Parts of Dimapur and Kohima remained under curfew and there was no movement of vehicles across the inter-state gates in Dimapur. Mobile services including SMS and Internet also remained suspended across the state — services were switched off on January 30 to prevent the spread of rumours. Hundreds of people alighting in Dimapur, which has the state’s lone railway station, have been stranded due to the indefinite bandh and curfew.
Chief Minister T R Zeliang met Governor P B Acharya Friday evening to discuss the situation. The Nagaland Tribes Action Committee (NTAC), spearheading the protests, too met the Governor and submitted a memorandum. Earlier in the day, Zeliang issued a statement saying he was distressed by the “unfortunate turn of events in the last few days”.
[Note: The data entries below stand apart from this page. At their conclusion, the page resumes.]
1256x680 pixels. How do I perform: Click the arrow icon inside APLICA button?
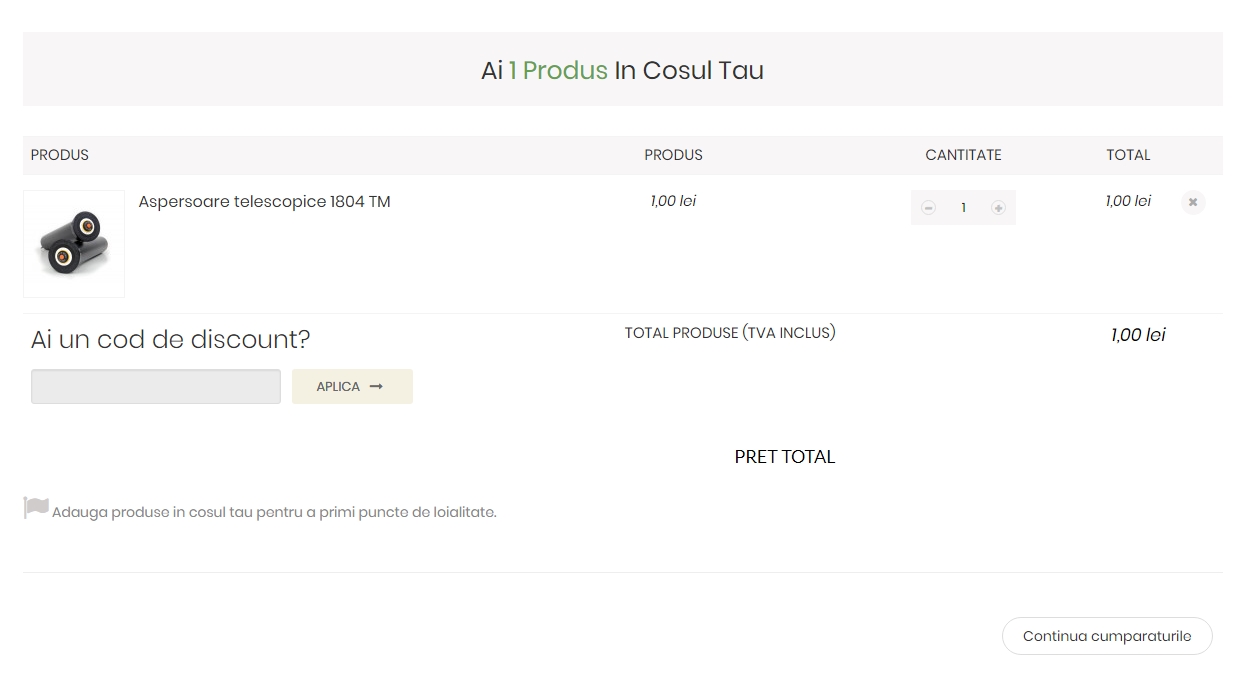376,387
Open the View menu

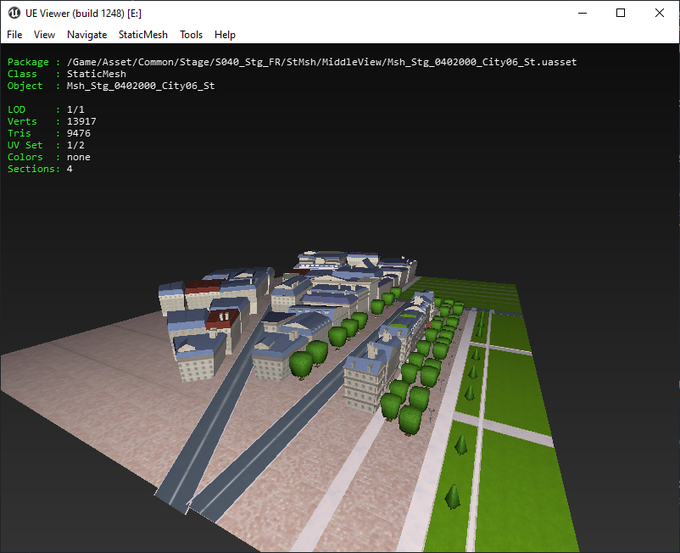click(x=44, y=34)
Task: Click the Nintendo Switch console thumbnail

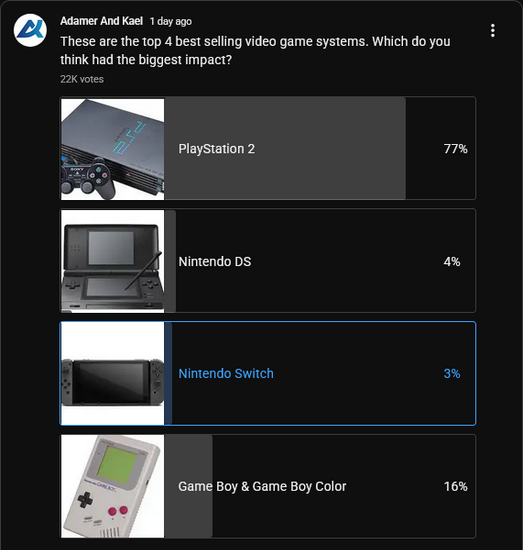Action: click(x=112, y=374)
Rejecting calls to step down, especially after two protesters were killed in police firing in Dimapur Tuesday, Zeliang appealed to people not to indulge in “senseless vandalism and arson”, reminding them violence had no place in a civilized society like that of the Nagas. He also appealed to social media users to be responsible and desist from spreading rumours which would further confuse people.
Speaking to The Indian Express over phone from Kohima, Nagaland DGP L L Doungel said: “The situation is still tense, but definitely under control. The crowds have dispersed after bodies of the two youth killed in police firing on Tuesday were buried in Kohima this afternoon. There is perceptible improvement in the situation, and Friday remained incident-free in both Kohima and Dimapur.”
The indefinite bandh called to protest the holding of municipal and town committee elections with 33 per cent quota for women, and then to seek the ouster of Zeliang following the death of two youths in Dimapur, continued Friday. According to the DGP, protesters have blocked the Dimapur-Kohima highway at several spots. “We have, however, kept tight vigil in both cities. Curfew is on at select places in Kohima and Dimapur where there is still some possibility of trouble,” he said.
On Thursday evening, angry mobs set ablaze the Kohima municipal council building and adjoining offices, including those of the regional transport authority, excise department, state information commission and a railway passenger reservation service office. The Kohima press club too was destroyed. Protesters gathered in thousands at the main junction in Kohima to demand the resignation of Zeliang and his cabinet. They surrounded the bodies of the two youths — Khriesavizo Metha and Bendangnungsang — from Thursday night to Friday afternoon when they finally buried them near the Old Secretariat compound.
The NSCN (IM), which waged insurgency for decades in the Naga hills before agreeing to a ceasefire, condemned the police firing in Dimapur and called for resolving differences “through dealing space and time for a negotiated settlement” between the state government and all stakeholders.